**Collected data**
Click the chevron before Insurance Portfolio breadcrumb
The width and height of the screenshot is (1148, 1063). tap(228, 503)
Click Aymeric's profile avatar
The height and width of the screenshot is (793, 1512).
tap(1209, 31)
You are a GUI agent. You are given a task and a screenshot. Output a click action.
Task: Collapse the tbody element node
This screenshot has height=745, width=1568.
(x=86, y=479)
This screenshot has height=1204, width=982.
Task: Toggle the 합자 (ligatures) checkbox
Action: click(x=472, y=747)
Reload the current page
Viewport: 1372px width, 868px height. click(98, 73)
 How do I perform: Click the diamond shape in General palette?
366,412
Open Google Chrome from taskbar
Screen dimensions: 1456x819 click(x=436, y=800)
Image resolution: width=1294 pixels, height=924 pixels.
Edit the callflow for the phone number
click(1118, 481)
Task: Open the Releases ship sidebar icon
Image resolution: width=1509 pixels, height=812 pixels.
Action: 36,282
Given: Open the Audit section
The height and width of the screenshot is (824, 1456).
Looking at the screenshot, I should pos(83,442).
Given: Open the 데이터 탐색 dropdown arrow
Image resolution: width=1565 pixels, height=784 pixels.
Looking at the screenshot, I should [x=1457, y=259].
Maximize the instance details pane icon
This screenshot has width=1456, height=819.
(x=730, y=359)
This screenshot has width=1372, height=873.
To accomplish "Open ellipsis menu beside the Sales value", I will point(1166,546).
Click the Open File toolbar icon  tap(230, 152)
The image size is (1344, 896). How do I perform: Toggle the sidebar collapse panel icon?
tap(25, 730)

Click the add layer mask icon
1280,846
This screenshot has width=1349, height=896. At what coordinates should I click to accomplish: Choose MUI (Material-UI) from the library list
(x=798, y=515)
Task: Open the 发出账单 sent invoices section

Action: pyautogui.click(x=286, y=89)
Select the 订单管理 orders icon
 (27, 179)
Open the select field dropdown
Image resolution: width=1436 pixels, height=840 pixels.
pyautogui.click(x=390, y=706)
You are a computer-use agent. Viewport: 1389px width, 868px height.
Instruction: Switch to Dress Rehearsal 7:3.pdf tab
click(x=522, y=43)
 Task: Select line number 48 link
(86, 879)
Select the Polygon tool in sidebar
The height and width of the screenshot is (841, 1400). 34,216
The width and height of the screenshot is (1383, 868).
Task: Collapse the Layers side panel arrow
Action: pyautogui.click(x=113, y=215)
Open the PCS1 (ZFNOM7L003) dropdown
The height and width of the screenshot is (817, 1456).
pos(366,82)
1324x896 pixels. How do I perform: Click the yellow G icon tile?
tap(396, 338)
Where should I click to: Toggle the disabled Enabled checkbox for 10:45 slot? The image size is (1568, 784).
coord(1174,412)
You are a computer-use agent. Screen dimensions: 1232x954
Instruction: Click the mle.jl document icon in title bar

**What the exercise asks**
Please output only the lines from the one holding "This screenshot has width=1372, height=873." to the end of the records, first and last included, exactly as they appear.

**Task output**
This screenshot has width=1372, height=873.
To accomplish "Open ellipsis menu beside the Sales value", I will point(1166,546).
Click the Open File toolbar icon  tap(230, 152)
The image size is (1344, 896). How do I perform: Toggle the sidebar collapse panel icon?
tap(25, 730)

Click the add layer mask icon
1280,846
This screenshot has width=1349, height=896. At what coordinates should I click to accomplish: Choose MUI (Material-UI) from the library list
(x=798, y=515)
Task: Open the 发出账单 sent invoices section

Action: pyautogui.click(x=286, y=89)
Select the 订单管理 orders icon
 (27, 179)
Open the select field dropdown
Image resolution: width=1436 pixels, height=840 pixels.
pyautogui.click(x=390, y=706)
You are a computer-use agent. Viewport: 1389px width, 868px height.
Instruction: Switch to Dress Rehearsal 7:3.pdf tab
click(x=522, y=43)
 Task: Select line number 48 link
(86, 879)
Select the Polygon tool in sidebar
The height and width of the screenshot is (841, 1400). 34,216
The width and height of the screenshot is (1383, 868).
Task: Collapse the Layers side panel arrow
Action: pyautogui.click(x=113, y=215)
Open the PCS1 (ZFNOM7L003) dropdown
The height and width of the screenshot is (817, 1456).
pos(366,82)
1324x896 pixels. How do I perform: Click the yellow G icon tile?
tap(396, 338)
Where should I click to: Toggle the disabled Enabled checkbox for 10:45 slot? The image size is (1568, 784).
coord(1174,412)
You are a computer-use agent. Screen dimensions: 1232x954
Instruction: Click the mle.jl document icon in title bar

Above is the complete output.